Sunday, 15 February 2009
Yesterday I headed into the Mamores with Ginny, Alasdair, Gavin and Linda for their final day of their Introduction to winter skills course. the plan was to practice the skills they had learnt from yesterday and put them into a more realistic content. We summited Am Bodach, most of the groups first Munroe, however unfortunately we never go a view from the top. Again it was quite mild, chilly in the wind but with a obvious thaw underway. How it does get colder later this week.

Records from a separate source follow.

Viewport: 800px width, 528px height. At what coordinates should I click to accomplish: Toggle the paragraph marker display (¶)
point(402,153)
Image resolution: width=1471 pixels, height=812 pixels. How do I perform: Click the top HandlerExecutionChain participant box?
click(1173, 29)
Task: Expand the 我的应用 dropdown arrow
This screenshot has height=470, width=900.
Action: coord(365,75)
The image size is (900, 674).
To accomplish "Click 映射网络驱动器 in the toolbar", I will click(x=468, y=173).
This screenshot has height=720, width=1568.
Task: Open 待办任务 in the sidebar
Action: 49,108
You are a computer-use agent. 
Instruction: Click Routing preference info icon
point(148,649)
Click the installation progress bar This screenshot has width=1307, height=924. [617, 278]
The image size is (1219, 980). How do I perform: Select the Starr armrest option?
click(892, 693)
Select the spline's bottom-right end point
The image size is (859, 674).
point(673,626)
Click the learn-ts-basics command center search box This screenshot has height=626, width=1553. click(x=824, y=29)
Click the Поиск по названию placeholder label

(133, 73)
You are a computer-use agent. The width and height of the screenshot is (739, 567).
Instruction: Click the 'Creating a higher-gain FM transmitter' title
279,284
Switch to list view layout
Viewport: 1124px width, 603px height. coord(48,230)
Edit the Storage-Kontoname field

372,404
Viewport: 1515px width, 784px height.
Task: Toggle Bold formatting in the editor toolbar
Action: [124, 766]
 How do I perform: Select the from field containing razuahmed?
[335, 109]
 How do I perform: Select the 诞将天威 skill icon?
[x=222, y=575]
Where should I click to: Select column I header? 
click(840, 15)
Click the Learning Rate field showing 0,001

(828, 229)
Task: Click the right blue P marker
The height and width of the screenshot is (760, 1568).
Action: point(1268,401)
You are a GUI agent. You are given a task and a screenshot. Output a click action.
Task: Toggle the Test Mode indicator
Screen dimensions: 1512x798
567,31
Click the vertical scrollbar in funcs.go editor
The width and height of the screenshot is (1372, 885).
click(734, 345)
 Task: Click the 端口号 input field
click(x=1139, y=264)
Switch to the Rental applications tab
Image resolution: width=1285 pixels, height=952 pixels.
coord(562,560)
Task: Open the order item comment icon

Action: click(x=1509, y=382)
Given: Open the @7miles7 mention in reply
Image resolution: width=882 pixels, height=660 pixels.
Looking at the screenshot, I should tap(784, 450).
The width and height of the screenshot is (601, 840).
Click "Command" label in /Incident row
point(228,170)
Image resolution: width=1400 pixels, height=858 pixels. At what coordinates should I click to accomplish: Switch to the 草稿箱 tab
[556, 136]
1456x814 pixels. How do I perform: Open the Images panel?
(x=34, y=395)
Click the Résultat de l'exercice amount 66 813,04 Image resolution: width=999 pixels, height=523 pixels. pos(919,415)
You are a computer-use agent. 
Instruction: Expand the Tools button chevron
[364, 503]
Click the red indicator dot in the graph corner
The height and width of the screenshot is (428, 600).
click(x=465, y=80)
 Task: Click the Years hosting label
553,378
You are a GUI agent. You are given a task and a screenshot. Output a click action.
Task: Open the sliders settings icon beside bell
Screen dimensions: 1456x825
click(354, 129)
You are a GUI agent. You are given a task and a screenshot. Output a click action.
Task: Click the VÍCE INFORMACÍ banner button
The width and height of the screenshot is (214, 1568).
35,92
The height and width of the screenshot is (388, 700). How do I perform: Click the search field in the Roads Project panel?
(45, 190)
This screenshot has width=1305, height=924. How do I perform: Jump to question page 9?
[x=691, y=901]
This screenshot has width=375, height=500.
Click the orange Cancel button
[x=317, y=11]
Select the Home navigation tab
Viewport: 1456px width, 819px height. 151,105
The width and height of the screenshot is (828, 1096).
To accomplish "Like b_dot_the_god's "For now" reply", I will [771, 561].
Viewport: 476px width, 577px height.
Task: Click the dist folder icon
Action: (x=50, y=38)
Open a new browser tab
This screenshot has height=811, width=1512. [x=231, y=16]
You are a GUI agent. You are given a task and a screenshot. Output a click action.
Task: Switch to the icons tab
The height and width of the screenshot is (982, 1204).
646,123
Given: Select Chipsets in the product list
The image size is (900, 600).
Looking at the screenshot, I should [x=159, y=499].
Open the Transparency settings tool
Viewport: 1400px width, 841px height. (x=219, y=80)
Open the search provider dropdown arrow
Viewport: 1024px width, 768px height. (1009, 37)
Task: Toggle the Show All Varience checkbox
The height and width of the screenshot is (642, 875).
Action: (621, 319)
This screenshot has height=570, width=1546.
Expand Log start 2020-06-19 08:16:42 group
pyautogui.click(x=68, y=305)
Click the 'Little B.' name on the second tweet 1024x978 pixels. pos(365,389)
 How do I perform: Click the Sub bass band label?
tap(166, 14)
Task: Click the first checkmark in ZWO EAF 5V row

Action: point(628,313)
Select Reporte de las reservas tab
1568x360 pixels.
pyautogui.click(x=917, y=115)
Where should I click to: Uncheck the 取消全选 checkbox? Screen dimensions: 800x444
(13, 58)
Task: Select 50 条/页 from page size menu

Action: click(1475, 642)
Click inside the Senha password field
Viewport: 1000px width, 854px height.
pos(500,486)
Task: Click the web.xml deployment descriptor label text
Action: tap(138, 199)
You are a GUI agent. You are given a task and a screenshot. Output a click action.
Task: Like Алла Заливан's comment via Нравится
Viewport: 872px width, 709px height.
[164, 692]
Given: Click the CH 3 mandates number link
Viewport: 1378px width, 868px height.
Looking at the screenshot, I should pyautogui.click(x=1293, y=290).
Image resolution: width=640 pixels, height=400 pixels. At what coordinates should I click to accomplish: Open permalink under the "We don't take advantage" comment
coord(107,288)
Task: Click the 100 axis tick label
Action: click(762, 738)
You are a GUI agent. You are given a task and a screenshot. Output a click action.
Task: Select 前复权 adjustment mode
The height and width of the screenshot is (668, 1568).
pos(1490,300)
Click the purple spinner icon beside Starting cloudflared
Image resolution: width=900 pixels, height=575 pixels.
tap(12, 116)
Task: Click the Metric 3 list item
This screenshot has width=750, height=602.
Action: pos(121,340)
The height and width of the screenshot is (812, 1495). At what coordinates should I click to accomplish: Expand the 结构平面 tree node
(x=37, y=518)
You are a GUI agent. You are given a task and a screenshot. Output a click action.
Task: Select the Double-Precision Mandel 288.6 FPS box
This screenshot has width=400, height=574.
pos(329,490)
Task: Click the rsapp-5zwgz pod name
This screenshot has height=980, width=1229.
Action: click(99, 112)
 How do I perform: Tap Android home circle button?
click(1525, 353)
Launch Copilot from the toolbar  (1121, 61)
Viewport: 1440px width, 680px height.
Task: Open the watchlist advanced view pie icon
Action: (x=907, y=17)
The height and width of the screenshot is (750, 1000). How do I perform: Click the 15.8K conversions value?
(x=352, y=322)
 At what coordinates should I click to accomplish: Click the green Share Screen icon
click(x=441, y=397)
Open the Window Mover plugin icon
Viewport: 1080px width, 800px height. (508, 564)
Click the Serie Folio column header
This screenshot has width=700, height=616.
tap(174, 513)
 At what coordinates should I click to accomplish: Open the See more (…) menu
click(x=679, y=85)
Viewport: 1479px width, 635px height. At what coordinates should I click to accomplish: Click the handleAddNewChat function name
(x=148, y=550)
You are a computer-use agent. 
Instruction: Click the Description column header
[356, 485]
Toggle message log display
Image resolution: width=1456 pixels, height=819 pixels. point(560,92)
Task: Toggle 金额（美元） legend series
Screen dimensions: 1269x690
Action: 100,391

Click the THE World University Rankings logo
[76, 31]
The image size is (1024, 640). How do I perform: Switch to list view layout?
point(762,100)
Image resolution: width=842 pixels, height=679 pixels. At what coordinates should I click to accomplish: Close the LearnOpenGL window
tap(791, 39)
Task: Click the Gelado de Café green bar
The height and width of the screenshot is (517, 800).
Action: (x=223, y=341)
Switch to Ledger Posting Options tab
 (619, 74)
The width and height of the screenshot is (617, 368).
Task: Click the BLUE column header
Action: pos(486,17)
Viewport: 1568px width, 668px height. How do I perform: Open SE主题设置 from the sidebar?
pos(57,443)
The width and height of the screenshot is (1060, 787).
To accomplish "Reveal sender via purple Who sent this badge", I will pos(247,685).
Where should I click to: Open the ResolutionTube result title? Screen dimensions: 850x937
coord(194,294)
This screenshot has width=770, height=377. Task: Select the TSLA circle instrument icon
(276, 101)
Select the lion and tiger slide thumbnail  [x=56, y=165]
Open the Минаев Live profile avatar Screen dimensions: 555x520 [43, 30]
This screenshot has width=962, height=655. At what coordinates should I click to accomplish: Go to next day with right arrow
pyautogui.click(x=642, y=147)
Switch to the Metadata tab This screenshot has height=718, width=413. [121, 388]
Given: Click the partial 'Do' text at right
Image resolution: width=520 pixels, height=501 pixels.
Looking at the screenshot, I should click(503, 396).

Saturday, 14 February 2009
Today I have been running day 1 of a 2 day Introduction to Winter Skills course for The Ice Factor. We headed up into Coire nan Lochan, Glencoe looking at safe movement through the mountains and use of the equipment carried. The temperature was no where near freezing, and the snow and ice appeared to be thawing and the buttresses were very black. I saw multiple teams on Doral Arete, which would be a suitable choice in these thawing conditions. Tomorrow we are going to head up into the Mamores for a journey and hopefully help the group get their first winter Munroe.
Friday, 13 February 2009
A damp day today on Ben Nevis but with good ice on many routes. We headed up and climbed Green Gully which sported good ice throughout. The temperature rose as the day went on, turning the buttresses black and softening up the ice. After an early start we finished our route nice and early and decended number 4 gully. Graham lost his Rab gloves on decent. Please could you let me know if you find them. Cheers.
Thursday, 5 February 2009
Today's original plan was to climb Point 5, but with the wind blowing all this fresh snow around, we knew that it would be like trying to climb up a waterfall (of spindrift). Jamie and I headed up to the CIC hut, passing a couple of parties who said it was too windy, and got a better look from there. We headed up to Thompsons Route. From this height we could see that lots of the mixed lines were very white and looking very tempting and the gully's were looking good, despite being quite loaded with snow. Very high winds meant constant flow of snow up my nose, down my jacket and making my eyelashes freeze together. I set of on Thompsons to find very soft snow/ice and nothing to get a good purchase on, I remember the first section being straight forward under previous conditions. After a while of scraping and almost drowning in spindrift, I down climbed and we escaped up Number 3 Gully and walked up to the summit and hid in the Shelter. The wind was blowing so much snow around both on the tops and on the cliffs. One team backed off Gargoyle Wall, think the went and climbed Number 3 Gully Buttress, one team on SW Ridge of Douglas Boulder (good option when there are high winds), also Alan Kimber was on Ledge Route. Anyone pick up some BD trekking poles from the CIC hut, by the gas bottles? If so please get in touch with me or Ken Applegate from OB. Cheers
As I have just compleated my Winter Mountain Leader Training last week, Alan wanted to go out on the hill and talk through stratergies of looking after groups in the winter mountains. We went over lots of points I covered in the training and picked up new ideas and shared mine accross too. We went up to Aonach Mor, where we were met by pleanty of snow, all of which falling very calmly, unaffected by the wind. As the day went on winds did pick up ever so slightly but never affected our day.